Recently much media attention has been given to 40 American billionaires, pledging to give away 50% of their fortune to ‘charity’. The program was the brain child of Bill and Melinda Gates. When I initially encountered this story my criticism was directed at the Billionaires I perceived as using empty pledges ( The Giving Pledge does not accept money but asks billionaires to make a moral commitment to give their fortunes to charity) to gain positive publicity. After doing more research, which led me to the Giving Pledge Website (http://givingpledge.org/), I realized my criticism should be directed not at these billionaires searching for meaning in their lives through monetary donations, but rather at the news articles lack of specifics.

The Giving Pledge website presents a profile for each individual donating their fortunes. In these profiles you can find letters written by the billionaires outlining which charity their money may be given to and why. While it seems many of the billionaires plan to give half of their future fortune to their own charities, or organizations they have personal interests in, surprise surprise, I applaud the website for offering specific details regarding these pledges. In contrast, the majority of news articles I have read seem to glorify these billionaires for giving away their money to ‘charity’, with no real details regarding where the money will go and how it will ‘help people’. Its seems the idea of providing monetary donations to ‘charity’, has become accepted as a wholly positive act, that journalists believe no explanation is needed. While this blog entry could turn into a tirade about the state of journalism, i’d rather it be a verbalization of the personal offense I take to the news coverage of the Giving Pledge and more generally how charitable donations are written about.

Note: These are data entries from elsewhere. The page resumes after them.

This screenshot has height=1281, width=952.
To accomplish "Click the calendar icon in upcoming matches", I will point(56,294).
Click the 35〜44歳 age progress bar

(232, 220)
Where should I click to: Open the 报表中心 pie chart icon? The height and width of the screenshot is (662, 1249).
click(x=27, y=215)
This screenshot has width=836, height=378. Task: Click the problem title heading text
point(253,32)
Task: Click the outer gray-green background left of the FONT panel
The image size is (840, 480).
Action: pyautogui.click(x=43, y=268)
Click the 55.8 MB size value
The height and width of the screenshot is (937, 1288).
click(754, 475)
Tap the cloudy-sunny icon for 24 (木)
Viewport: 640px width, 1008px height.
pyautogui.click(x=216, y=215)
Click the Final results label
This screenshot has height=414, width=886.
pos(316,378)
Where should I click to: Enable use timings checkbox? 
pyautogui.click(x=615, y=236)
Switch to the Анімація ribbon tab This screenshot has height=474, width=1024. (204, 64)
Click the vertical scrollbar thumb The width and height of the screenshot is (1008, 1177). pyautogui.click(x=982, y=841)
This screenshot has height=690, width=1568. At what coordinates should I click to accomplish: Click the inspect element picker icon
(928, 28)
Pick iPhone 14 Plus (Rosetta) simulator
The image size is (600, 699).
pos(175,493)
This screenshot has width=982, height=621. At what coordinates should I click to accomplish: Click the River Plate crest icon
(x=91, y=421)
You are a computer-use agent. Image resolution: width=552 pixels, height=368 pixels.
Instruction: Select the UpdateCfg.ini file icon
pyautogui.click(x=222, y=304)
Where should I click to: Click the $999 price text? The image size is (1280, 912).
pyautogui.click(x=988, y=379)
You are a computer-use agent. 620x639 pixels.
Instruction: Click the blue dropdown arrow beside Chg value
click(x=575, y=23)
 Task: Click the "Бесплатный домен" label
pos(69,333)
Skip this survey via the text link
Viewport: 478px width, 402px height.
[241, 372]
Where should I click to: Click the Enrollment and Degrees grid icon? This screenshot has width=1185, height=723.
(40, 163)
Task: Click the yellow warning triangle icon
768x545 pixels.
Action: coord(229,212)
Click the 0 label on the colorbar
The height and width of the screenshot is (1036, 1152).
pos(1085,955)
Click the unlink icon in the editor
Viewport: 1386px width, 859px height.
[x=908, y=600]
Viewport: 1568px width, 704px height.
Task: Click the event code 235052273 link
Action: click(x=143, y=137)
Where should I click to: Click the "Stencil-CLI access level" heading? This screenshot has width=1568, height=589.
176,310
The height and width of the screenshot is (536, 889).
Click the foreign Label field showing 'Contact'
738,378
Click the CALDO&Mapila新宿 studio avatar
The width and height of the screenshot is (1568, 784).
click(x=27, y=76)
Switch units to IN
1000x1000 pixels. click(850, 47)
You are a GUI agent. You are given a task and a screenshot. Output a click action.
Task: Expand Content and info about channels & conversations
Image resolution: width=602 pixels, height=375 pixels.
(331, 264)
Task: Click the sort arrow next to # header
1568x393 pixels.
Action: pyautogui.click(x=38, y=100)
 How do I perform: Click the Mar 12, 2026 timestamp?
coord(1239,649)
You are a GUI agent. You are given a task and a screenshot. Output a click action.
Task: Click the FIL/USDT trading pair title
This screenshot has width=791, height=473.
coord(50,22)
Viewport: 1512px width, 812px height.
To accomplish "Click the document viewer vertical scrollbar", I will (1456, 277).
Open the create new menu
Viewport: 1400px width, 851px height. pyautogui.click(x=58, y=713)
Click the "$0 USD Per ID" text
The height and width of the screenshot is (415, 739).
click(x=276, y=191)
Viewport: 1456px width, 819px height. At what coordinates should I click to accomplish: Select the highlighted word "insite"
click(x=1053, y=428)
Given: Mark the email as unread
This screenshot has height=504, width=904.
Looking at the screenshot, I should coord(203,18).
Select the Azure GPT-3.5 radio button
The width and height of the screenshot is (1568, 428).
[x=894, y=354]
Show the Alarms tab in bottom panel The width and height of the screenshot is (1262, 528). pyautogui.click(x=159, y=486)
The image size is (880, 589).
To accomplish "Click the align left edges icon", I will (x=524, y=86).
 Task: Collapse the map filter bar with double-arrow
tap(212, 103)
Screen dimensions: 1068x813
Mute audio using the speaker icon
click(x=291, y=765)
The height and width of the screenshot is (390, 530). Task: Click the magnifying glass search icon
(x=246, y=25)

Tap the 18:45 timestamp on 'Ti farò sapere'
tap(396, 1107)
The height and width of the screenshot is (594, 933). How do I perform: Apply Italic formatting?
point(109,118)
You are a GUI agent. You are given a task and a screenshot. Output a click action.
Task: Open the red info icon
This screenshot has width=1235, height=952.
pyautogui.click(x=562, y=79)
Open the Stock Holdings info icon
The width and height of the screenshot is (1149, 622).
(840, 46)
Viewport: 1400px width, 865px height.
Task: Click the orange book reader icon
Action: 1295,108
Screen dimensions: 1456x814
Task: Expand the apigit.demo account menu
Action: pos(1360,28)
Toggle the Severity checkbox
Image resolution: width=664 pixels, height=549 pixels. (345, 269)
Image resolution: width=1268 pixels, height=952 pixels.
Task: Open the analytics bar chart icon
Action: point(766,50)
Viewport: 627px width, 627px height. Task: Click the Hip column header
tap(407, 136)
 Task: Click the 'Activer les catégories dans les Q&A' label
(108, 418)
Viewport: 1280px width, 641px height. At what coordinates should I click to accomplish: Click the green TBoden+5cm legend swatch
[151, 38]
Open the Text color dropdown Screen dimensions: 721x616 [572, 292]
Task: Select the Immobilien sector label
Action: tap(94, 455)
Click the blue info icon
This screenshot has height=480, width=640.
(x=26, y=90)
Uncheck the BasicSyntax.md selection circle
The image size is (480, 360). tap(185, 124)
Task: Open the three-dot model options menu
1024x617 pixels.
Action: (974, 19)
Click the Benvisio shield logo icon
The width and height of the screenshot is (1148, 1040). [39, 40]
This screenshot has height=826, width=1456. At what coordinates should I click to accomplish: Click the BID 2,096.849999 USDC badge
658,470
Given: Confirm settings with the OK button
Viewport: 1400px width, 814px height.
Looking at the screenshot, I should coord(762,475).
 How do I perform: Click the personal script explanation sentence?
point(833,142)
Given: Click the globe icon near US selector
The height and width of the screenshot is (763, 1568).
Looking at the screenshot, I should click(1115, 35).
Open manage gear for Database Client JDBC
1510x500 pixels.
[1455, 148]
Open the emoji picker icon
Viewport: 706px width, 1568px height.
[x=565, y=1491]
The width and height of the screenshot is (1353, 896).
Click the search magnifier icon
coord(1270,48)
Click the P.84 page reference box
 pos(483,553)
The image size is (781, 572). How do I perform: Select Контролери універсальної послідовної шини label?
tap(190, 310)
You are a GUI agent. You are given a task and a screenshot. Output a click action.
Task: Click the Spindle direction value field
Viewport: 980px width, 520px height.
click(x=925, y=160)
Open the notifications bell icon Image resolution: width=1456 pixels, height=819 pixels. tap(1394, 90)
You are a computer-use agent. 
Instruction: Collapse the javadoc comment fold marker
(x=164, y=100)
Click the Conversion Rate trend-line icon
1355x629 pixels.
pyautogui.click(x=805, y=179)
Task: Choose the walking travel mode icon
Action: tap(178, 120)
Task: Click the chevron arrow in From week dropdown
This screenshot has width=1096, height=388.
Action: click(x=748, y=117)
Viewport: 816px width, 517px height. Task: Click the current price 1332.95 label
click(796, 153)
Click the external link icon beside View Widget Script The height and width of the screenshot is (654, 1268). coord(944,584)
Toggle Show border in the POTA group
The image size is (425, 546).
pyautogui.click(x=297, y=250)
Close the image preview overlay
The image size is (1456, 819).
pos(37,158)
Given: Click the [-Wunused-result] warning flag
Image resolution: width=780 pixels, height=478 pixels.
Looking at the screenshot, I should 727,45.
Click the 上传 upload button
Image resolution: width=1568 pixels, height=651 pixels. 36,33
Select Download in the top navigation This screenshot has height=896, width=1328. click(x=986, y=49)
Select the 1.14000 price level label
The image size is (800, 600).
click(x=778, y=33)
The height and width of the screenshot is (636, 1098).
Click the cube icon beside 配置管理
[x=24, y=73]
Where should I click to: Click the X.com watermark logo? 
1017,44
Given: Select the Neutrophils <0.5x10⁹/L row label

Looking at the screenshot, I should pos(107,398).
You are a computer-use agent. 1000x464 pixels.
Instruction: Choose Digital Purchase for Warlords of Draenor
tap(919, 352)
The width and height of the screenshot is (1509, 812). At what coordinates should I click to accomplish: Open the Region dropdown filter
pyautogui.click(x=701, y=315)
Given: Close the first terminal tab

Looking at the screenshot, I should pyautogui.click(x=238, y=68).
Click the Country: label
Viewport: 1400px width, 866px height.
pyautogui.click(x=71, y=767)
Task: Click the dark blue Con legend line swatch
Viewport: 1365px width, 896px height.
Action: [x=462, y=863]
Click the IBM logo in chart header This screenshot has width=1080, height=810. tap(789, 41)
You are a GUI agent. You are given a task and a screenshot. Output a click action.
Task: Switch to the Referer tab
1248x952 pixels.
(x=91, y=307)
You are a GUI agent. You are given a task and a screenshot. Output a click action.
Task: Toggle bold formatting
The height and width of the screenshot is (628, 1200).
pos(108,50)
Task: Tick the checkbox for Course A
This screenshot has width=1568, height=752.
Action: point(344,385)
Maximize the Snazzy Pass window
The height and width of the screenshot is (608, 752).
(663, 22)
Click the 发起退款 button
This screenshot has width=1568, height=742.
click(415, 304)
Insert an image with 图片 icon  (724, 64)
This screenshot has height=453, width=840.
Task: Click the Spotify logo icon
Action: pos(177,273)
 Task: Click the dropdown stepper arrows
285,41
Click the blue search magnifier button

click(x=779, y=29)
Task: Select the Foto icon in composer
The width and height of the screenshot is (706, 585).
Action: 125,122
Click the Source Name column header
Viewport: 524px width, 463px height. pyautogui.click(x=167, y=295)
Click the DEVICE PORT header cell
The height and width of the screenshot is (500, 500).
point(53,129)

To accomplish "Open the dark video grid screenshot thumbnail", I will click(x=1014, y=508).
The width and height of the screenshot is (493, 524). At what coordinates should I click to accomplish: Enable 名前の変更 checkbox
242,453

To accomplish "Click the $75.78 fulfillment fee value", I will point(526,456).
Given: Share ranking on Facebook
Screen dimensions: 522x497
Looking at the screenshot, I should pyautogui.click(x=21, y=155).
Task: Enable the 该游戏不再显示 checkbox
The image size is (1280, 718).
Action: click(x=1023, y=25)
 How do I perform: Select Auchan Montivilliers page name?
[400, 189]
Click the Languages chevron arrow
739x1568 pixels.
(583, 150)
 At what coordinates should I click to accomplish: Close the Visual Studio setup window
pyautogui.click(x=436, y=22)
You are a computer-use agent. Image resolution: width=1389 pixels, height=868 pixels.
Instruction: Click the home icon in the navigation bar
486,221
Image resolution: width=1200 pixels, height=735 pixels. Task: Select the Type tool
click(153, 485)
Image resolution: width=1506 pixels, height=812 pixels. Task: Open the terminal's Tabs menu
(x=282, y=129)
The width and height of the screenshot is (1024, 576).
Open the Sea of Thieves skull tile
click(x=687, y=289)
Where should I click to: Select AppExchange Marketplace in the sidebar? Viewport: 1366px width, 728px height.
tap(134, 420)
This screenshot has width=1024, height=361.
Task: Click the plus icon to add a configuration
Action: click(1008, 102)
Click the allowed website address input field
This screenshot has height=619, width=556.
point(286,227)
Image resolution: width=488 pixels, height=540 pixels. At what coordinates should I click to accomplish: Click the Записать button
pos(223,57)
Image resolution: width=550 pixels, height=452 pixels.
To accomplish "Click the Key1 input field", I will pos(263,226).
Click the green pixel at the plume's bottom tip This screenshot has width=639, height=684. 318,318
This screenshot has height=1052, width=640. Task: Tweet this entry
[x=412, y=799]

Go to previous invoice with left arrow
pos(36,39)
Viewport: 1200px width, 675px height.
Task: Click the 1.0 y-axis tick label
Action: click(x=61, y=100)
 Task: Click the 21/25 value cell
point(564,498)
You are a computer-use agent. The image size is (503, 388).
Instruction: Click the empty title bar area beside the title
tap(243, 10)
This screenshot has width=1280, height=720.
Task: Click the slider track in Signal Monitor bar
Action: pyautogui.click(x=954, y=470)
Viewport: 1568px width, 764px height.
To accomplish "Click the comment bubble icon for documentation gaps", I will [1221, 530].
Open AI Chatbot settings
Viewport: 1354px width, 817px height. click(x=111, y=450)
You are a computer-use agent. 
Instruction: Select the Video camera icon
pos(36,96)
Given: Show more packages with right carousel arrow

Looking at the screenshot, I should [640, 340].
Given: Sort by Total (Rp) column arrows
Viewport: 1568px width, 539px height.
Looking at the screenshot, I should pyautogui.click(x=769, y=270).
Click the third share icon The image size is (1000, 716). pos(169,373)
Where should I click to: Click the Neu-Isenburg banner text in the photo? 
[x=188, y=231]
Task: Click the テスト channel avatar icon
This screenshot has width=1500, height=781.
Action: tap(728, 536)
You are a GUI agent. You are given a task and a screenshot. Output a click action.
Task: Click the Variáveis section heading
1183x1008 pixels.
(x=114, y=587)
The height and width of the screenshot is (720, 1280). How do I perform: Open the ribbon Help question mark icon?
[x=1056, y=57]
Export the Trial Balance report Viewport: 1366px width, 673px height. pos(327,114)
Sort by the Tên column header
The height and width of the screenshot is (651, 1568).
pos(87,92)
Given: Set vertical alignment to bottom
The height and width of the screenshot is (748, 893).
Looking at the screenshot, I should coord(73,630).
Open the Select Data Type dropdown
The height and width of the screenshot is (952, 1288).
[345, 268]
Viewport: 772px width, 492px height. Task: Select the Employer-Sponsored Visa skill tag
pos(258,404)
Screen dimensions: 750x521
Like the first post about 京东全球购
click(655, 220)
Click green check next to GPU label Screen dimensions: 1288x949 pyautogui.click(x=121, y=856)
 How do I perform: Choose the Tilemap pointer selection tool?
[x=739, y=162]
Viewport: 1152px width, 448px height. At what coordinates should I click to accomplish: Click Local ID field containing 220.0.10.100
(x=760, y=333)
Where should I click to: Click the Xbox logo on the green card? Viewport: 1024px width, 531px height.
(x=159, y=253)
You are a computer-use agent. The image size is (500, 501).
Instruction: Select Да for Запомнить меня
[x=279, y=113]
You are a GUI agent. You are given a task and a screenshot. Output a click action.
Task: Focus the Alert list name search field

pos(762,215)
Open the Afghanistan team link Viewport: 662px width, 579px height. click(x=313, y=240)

If ever a journalist views this blog post,  here are some specific issues I take with the coverage of the Giving Pledge/charitable donations :

  • Donating money to some charitable cause, in particularly large sums of money is not necessarily an automatically positive act (as case study please see African continent/’development’/AID money or NGOs in Haiti)
  • Details regarding where the money is going and how it will be spent, would be appreciated
  • These details do not include generalizations such as- money given to poverty, aids, the environment etc. as these details do not actually mean anything.
  • Also broad details about which organization the money will be going to, does not suffice as an explanation ie- money is going to red cross, world vision etc.

An example of details that would suffice as an explanation: Name of person, (a little bit of history about them, emphasis on bit as this should not occupy the majority of the content) is giving 15.6 million dollars to War Child. 30% of this money will be designated to administrative costs at the organization’s office in London, 50% will be used for infrastructure costs at the current program in Sierra Leonne (this will include buying raw materials to build four more onsite offices), the remaining 20% will be used to purchase technical equipment. I understand specific details may not be available for all donations, however I cannot accept that ‘some amount of money donated to some cause’ is the only information you can find, so please try harder.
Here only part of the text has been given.